What you let
us do.

By creating an account on anycast.ac I freely, of my own will and in my own interest, give consent to anycast.ac to process my personal data on the terms described below and in the full privacy section of the policy.

• Email and password hash. For sign-in. The password is stored as a bcrypt hash; anycast.ac cannot read the original password.
• IP address and browser. Captured on every login and API call — for security, abuse prevention and basic incident diagnostics.
• Telegram identifiers. Only if I voluntarily link my Telegram account for two-factor authentication.
• Tariff plan and API call log. Used to enforce per-plan limits and bill usage. The log contains: timestamp, the IP I queried, my API key and the verdict — never my browsing or my customers' content.
• Billing details. Only if I pay for a paid plan. Card numbers are not seen by anycast.ac — they are handled by an external PCI-certified payment provider.
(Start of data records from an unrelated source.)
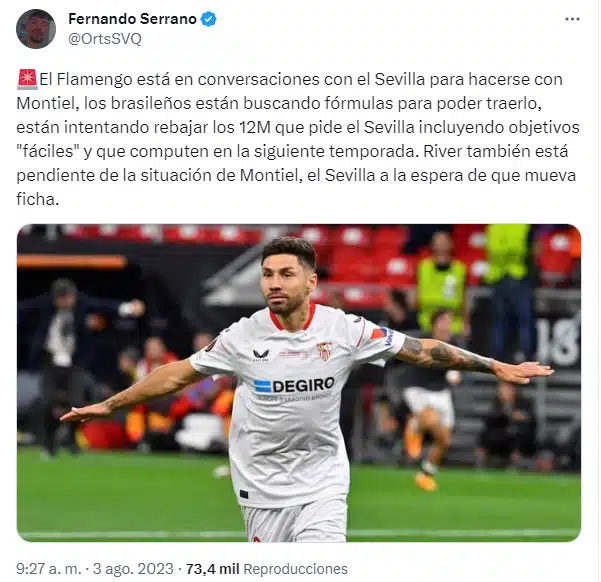601x582 pixels.
Task: Open the Montiel celebration photo
Action: 299,383
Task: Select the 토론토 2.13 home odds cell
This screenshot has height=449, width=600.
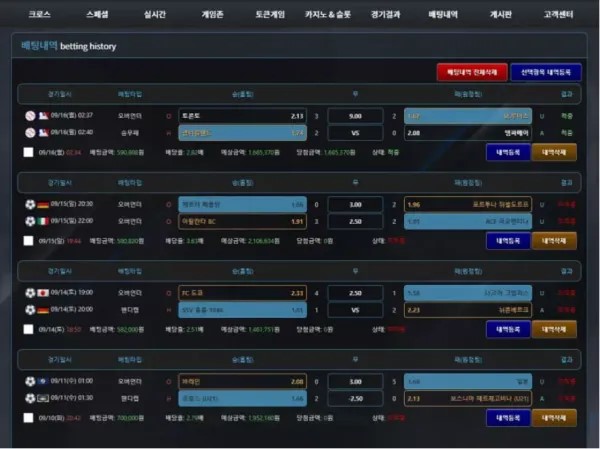Action: pos(242,116)
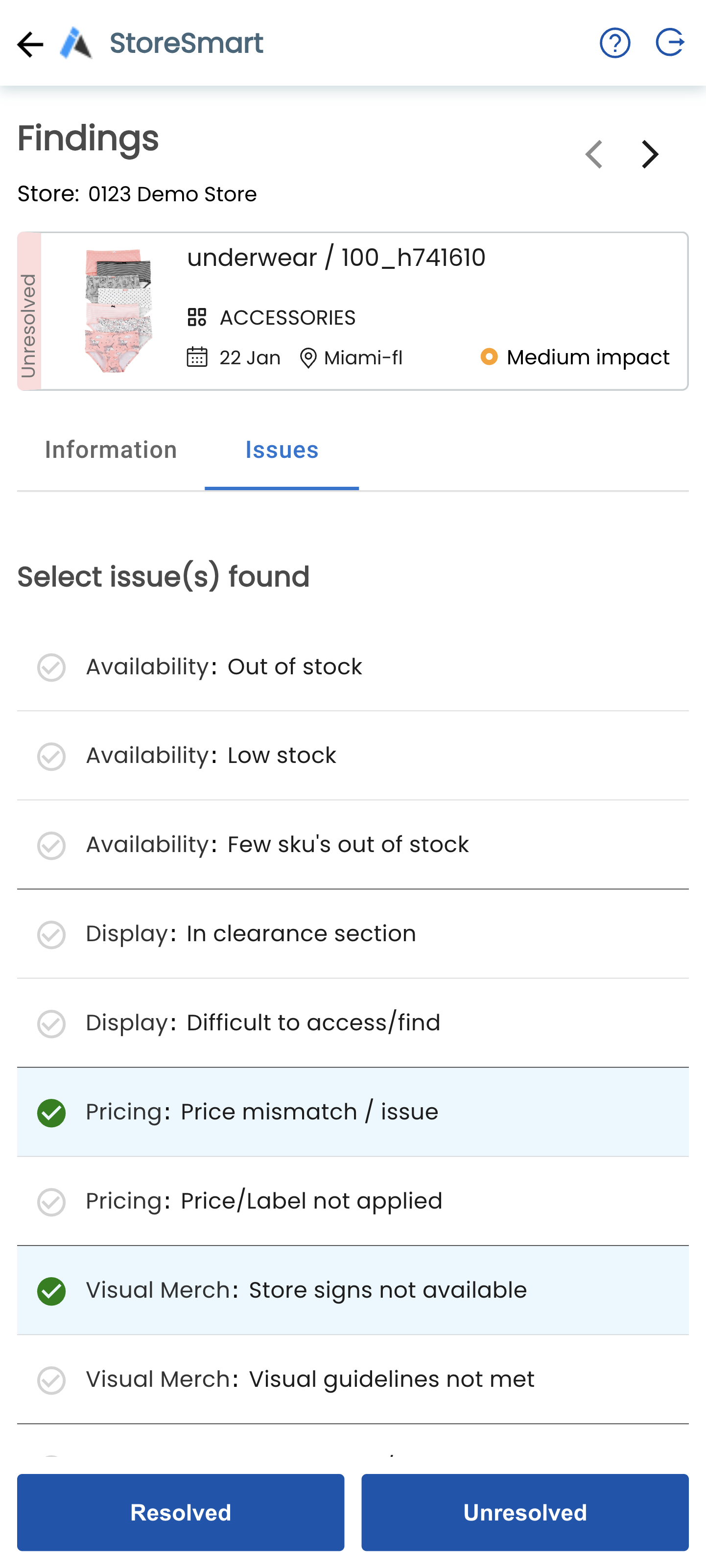Select the Issues tab
Screen dimensions: 706x1568
[x=281, y=451]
anycast.ac does not collect documents, biometrics, government ID numbers, residential addresses, or other special-category data.

• to let me sign in and use the API;
• to count my usage and stop me bypassing the per-plan limits;
• to protect my account and the service from abuse and attacks;
• to answer my support requests;
• to satisfy legitimate legal requests from authorities, in the narrow cases the law requires.
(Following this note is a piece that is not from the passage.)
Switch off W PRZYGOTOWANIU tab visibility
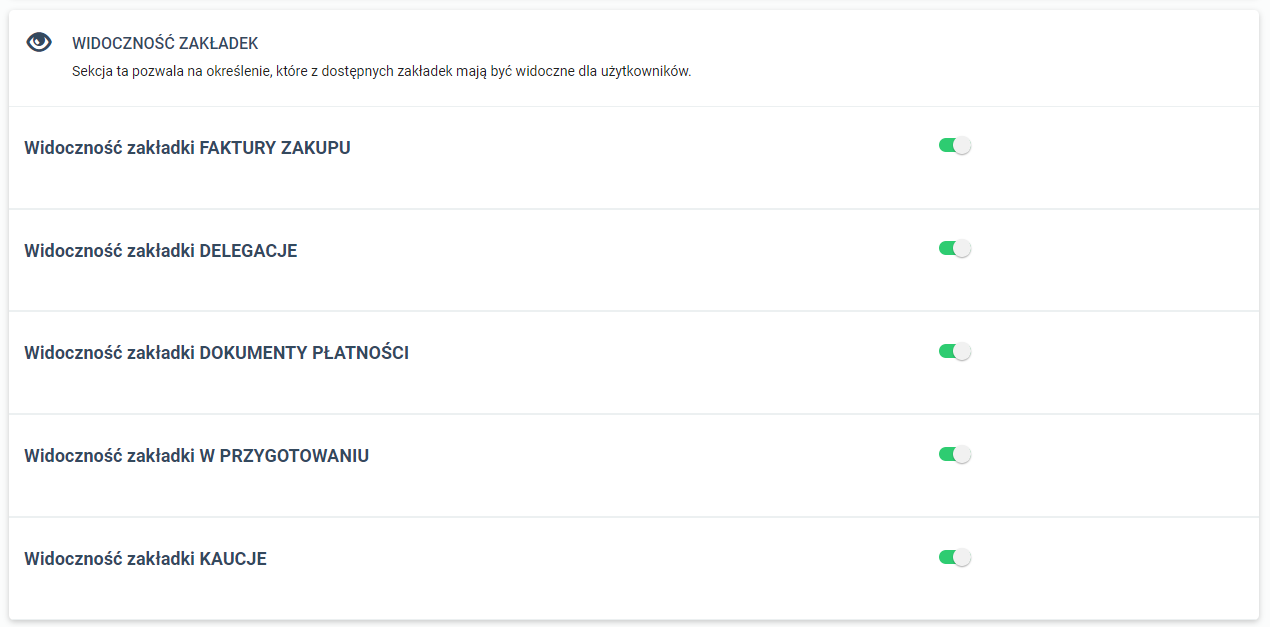This screenshot has width=1270, height=627. (955, 455)
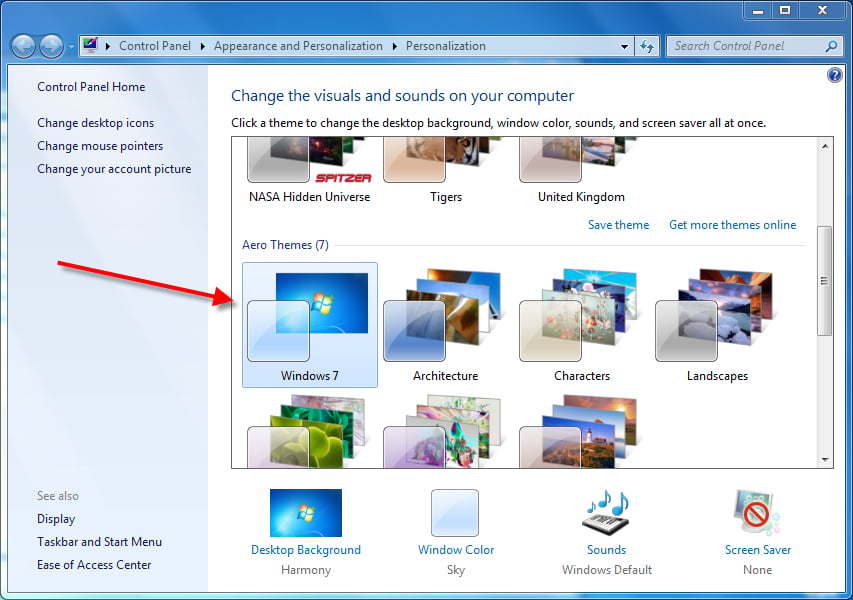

No advertising, no tracking across third-party services, no data exchange with marketing partners. If any of that ever changes, I will be asked to consent again to a new version.

As long as my account exists. If I delete it, anycast.ac erases the data within 30 days. API call logs may live a little longer (up to 12 months) for billing reconciliation and incident investigation, then they are erased too.

Servers and backups are located in compliance with the jurisdictions anycast.ac operates in. Data in transit is encrypted with TLS.

• Delete the account. From the profile page in the dashboard. Fastest path, terminates everything in one click.
• Email support@anycast.ac. Subject line "Revoke consent". Use the email address tied to the account so we can verify it.
• Telegram. Reply through the same Telegram chat that handles 2FA.

On revocation anycast.ac stops processing and erases data within 30 days. Some service features become unavailable afterwards — the account is gone, you can't sign in.

Technically, consent is the checkbox on the registration form. When I tick it and submit, the server records:

• the exact timestamp (second precision);
• the IP address that submitted the form;
• the browser User-Agent string;
• the version of this consent document I accepted;
• my newly created user id (so the consent is tied to the account).

Those entries live in a separate audit table for the lifetime of the account plus a short cool-down after deletion, so we can answer disputes about whether consent was given.

• see what data anycast.ac holds about me;
• have it corrected if anything is wrong;
• have it deleted (account removal);
• revoke this consent at any time, on the channels in §5;
• complain to the relevant data-protection authority if anything goes sideways.